● **About this task**: Begin at the line containing "Click the exchange" in the entries below and end at the line containing "Given: Toggle the"; transcribe that range exactly and nothing outside it.

Stored data entries:

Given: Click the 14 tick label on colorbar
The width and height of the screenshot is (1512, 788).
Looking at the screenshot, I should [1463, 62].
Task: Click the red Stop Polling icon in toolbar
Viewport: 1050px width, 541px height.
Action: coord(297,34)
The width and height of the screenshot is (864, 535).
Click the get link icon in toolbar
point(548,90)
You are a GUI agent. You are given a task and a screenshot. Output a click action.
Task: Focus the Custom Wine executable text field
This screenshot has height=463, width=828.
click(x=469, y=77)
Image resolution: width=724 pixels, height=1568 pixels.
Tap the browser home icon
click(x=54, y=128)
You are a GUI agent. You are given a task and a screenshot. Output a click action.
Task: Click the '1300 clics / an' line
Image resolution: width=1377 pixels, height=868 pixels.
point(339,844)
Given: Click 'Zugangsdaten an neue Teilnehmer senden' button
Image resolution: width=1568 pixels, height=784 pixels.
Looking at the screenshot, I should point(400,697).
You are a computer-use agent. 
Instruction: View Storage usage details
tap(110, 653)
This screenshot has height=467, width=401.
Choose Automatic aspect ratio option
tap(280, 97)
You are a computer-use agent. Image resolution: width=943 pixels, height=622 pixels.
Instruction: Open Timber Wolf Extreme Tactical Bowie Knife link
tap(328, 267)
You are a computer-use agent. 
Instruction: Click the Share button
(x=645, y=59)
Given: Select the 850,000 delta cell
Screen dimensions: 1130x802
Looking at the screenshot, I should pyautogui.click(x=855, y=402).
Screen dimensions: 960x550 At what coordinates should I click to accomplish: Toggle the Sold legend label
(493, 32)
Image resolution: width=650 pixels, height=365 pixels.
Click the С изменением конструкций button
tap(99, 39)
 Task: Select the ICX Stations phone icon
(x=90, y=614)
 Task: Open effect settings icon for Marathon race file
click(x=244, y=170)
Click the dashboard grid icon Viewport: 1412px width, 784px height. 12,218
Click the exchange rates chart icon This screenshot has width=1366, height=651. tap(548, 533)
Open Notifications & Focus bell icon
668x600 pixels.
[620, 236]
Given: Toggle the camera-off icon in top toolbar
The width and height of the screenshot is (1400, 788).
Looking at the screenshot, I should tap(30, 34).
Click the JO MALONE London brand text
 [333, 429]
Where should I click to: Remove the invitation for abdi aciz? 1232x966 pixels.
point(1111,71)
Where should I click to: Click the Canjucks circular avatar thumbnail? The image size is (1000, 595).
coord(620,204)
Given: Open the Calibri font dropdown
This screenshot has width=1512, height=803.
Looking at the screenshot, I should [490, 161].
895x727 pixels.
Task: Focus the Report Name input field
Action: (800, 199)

● **Response to the exercise**:
Click the exchange rates chart icon This screenshot has width=1366, height=651. tap(548, 533)
Open Notifications & Focus bell icon
668x600 pixels.
[620, 236]
Given: Toggle the camera-off icon in top toolbar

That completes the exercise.